• **REQUEST**: Turn the items below, from the line containing "Viewport: 938px width, 627px" through the last line, into a JSON list of strings with one string per line. Leave out any blank lines.

Records taken from a data source
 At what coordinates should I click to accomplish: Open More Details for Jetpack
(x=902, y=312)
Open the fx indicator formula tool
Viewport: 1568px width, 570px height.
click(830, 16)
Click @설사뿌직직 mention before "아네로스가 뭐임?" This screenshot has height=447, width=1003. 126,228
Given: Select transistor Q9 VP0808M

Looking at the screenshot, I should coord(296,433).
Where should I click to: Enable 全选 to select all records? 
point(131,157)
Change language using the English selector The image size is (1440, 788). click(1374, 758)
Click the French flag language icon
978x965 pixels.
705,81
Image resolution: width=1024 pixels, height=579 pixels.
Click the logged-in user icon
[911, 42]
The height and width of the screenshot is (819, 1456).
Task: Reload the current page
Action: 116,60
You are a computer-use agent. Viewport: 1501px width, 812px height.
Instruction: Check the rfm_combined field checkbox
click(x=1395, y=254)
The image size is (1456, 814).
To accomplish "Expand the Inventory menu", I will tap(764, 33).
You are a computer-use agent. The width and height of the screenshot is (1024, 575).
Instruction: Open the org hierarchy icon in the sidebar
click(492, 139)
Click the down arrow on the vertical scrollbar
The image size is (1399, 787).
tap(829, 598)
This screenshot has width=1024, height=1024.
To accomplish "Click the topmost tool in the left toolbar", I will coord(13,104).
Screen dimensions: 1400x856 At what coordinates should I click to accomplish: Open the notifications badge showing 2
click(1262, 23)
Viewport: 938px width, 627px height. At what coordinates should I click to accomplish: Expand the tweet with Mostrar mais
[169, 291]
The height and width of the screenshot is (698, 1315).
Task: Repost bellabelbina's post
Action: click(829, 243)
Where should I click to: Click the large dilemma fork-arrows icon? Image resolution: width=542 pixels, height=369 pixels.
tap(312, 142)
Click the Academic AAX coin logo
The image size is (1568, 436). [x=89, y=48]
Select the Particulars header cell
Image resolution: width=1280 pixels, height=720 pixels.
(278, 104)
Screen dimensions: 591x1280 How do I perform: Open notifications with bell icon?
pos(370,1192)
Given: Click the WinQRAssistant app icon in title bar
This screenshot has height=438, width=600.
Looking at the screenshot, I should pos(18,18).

• **TASK SOLUTION**:
[
  "Viewport: 938px width, 627px height. At what coordinates should I click to accomplish: Expand the tweet with Mostrar mais",
  "[169, 291]",
  "The height and width of the screenshot is (698, 1315).",
  "Task: Repost bellabelbina's post",
  "Action: click(829, 243)",
  "Where should I click to: Click the large dilemma fork-arrows icon? Image resolution: width=542 pixels, height=369 pixels.",
  "tap(312, 142)",
  "Click the Academic AAX coin logo",
  "The image size is (1568, 436). [x=89, y=48]",
  "Select the Particulars header cell",
  "Image resolution: width=1280 pixels, height=720 pixels.",
  "(278, 104)",
  "Screen dimensions: 591x1280 How do I perform: Open notifications with bell icon?",
  "pos(370,1192)",
  "Given: Click the WinQRAssistant app icon in title bar",
  "This screenshot has height=438, width=600.",
  "Looking at the screenshot, I should pos(18,18)."
]